[Task directions]: For every line in the records below that holds "computer", make a copy.

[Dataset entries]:
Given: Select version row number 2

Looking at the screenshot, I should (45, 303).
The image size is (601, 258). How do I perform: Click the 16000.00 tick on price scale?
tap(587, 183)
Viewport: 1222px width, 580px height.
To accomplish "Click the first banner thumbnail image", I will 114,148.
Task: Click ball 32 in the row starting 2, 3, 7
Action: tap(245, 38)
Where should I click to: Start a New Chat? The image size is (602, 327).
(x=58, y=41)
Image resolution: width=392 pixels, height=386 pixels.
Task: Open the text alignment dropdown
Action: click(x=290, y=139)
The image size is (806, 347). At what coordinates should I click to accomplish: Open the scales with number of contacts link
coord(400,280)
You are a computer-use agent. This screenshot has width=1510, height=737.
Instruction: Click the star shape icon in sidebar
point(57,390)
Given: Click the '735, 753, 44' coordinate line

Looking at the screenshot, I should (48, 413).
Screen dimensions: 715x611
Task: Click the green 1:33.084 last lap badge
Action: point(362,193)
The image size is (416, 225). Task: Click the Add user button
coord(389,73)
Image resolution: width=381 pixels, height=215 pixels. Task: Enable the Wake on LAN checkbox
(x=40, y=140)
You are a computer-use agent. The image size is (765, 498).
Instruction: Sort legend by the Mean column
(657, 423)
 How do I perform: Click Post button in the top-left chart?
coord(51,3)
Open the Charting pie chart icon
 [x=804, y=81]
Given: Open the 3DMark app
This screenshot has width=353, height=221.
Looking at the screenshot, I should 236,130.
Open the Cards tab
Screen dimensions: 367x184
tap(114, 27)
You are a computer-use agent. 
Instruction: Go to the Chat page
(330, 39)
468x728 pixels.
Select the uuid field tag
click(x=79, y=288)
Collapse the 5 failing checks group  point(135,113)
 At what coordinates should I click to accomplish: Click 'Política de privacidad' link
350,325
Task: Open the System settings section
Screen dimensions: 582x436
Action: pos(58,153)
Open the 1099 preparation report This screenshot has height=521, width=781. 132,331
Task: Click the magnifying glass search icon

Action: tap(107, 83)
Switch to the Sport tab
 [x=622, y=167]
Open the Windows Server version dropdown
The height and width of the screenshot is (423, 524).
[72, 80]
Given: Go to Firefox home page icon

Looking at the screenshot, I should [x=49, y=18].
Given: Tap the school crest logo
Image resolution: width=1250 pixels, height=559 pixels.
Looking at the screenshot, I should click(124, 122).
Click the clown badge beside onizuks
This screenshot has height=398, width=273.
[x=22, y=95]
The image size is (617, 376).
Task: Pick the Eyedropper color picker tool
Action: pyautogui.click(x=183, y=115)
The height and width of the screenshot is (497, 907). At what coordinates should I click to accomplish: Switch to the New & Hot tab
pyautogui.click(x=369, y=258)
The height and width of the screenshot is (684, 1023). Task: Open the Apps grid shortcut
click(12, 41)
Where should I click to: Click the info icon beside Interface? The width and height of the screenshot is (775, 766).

[Response]:
You are a computer-use agent. This screenshot has width=1510, height=737.
You are a computer-use agent. The image size is (765, 498).
You are a computer-use agent. 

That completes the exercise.